* **Stored items from a collection**:
--- START ---

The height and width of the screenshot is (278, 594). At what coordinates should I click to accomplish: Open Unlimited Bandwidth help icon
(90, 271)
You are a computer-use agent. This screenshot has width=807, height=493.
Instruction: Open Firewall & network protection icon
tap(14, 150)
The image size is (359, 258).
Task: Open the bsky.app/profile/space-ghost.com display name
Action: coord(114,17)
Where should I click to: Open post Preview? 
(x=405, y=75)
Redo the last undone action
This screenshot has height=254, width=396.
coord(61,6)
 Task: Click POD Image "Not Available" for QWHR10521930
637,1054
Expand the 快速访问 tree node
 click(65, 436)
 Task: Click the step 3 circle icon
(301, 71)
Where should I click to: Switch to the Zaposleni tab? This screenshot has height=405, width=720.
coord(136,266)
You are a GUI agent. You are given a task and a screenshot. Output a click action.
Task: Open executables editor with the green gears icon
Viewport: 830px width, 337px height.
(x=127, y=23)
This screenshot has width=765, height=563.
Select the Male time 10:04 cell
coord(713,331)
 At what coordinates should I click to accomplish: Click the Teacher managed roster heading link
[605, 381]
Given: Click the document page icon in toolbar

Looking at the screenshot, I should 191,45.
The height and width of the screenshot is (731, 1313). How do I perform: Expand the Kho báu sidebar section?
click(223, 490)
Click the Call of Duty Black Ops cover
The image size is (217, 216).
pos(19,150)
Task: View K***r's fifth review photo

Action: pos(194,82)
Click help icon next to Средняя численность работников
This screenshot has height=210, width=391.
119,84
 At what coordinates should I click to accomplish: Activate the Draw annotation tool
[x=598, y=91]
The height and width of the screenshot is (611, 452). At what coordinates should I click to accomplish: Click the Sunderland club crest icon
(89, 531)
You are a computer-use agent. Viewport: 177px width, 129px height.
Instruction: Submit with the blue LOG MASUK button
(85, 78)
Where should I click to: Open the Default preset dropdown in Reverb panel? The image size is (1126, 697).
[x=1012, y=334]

--- END ---

* **REQUIREMENT**:
The records above are to be reproduced exactly, with nothing left out.

* **WRITTEN ANSWER**:
The height and width of the screenshot is (278, 594). At what coordinates should I click to accomplish: Open Unlimited Bandwidth help icon
(90, 271)
You are a computer-use agent. This screenshot has width=807, height=493.
Instruction: Open Firewall & network protection icon
tap(14, 150)
The image size is (359, 258).
Task: Open the bsky.app/profile/space-ghost.com display name
Action: coord(114,17)
Where should I click to: Open post Preview? 
(x=405, y=75)
Redo the last undone action
This screenshot has height=254, width=396.
coord(61,6)
 Task: Click POD Image "Not Available" for QWHR10521930
637,1054
Expand the 快速访问 tree node
 click(65, 436)
 Task: Click the step 3 circle icon
(301, 71)
Where should I click to: Switch to the Zaposleni tab? This screenshot has height=405, width=720.
coord(136,266)
You are a GUI agent. You are given a task and a screenshot. Output a click action.
Task: Open executables editor with the green gears icon
Viewport: 830px width, 337px height.
(x=127, y=23)
This screenshot has width=765, height=563.
Select the Male time 10:04 cell
coord(713,331)
 At what coordinates should I click to accomplish: Click the Teacher managed roster heading link
[605, 381]
Given: Click the document page icon in toolbar

Looking at the screenshot, I should 191,45.
The height and width of the screenshot is (731, 1313). How do I perform: Expand the Kho báu sidebar section?
click(223, 490)
Click the Call of Duty Black Ops cover
The image size is (217, 216).
pos(19,150)
Task: View K***r's fifth review photo

Action: pos(194,82)
Click help icon next to Средняя численность работников
This screenshot has height=210, width=391.
119,84
 At what coordinates should I click to accomplish: Activate the Draw annotation tool
[x=598, y=91]
The height and width of the screenshot is (611, 452). At what coordinates should I click to accomplish: Click the Sunderland club crest icon
(89, 531)
You are a computer-use agent. Viewport: 177px width, 129px height.
Instruction: Submit with the blue LOG MASUK button
(85, 78)
Where should I click to: Open the Default preset dropdown in Reverb panel? The image size is (1126, 697).
[x=1012, y=334]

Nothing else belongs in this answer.